UN PEUPLE ANCIEN

Combien je désirerais parler de toutes ces choses littéraires avec un homme comme Léon Cahun qui me les expliquerait peut-être à son point de vue. Est-ce que les conversations de ces derniers jours ne sont que des propos en l’air, ou donnent-elles vraiment une indication sur des forces sociales cachées qui sont sur le point de s’émouvoir? Le rapprochement avec le monde de Barrès, qui lui fait présenter son livre au public comme un catéchisme qui enseignerait l’édification du Moi; l’isolement de Renard, qui ne veut ni ne peut combler la distance qui sépare l’artiste de la société; l’effort curieux de Marcel Schwob, qui, comme un enfant perdu de la bataille littéraire, essaie de pénétrer au cœur de la civilisation en enjambant la muraille que les classes honnêtes ont élevée contre l’invasion des criminels, toutes ces tendances diverses que je viens d’observer, vers quoi se dirigent-elles et qu’est-ce qu’elles signifient?

Lorsque je me retrouvai dans le cabinet de travail de Léon Cahun et qu’une pause de la conversation me permit de l’interroger, je n’en profitai pourtant pas pour mettre en question ces problèmes.
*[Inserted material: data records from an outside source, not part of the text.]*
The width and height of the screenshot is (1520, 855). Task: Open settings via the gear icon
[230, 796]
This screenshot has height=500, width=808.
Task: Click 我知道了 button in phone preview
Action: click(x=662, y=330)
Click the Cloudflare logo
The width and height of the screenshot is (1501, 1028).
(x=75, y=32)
Je ne me hasardai pas à entamer un sujet si grave, et ce fut toute autre chose que je lui demandai.

—«Je ne vous ai rien dit encore de votre beau livre, Hassan le Janissaire. Voulez-vous savoir ce qui m’y a le plus frappé? Ce ne sont ni les périls au milieu desquels évolue le personnage, ni les actions héroïques qu’il accomplit si simplement, mais c’est la première scène du récit, où la jeune recrue est arrachée à sa maison paternelle par les soldats du Sultan. J’ai ressenti une émotion très vive en assistant aux adieux du père et du fils, quoique vous n’ayez exprimé ces traits de la vie de famille qu’en deux ou trois phrases rudes et presque brutales. Mais dans cette scène chaque mot porte et touche le cœur.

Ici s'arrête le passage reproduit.